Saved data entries
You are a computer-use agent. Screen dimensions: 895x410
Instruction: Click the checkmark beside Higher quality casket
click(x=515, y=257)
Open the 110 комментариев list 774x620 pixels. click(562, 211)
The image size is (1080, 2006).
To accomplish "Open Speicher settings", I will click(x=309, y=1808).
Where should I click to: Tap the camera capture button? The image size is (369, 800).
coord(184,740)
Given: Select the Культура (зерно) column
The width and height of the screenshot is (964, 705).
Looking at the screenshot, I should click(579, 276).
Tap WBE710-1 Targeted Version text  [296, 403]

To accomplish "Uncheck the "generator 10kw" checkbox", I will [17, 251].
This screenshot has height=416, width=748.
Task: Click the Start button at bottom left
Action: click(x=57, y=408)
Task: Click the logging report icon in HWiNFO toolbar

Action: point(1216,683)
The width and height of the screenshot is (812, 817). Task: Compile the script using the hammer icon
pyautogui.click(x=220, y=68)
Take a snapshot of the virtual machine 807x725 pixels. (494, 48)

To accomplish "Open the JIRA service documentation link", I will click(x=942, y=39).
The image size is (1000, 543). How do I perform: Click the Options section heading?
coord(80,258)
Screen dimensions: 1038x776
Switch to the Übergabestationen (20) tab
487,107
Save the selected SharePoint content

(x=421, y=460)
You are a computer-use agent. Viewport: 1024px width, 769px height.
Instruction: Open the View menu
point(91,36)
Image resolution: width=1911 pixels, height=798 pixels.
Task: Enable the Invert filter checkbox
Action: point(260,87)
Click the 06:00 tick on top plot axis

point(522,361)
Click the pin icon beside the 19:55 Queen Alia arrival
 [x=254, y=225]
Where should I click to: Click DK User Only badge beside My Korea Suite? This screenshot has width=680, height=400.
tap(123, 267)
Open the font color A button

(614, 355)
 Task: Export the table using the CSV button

Action item - Copy whichever lines of the records above contain the word "agent".

Output -
You are a computer-use agent. Screen dimensions: 895x410
You are a computer-use agent. Viewport: 1024px width, 769px height.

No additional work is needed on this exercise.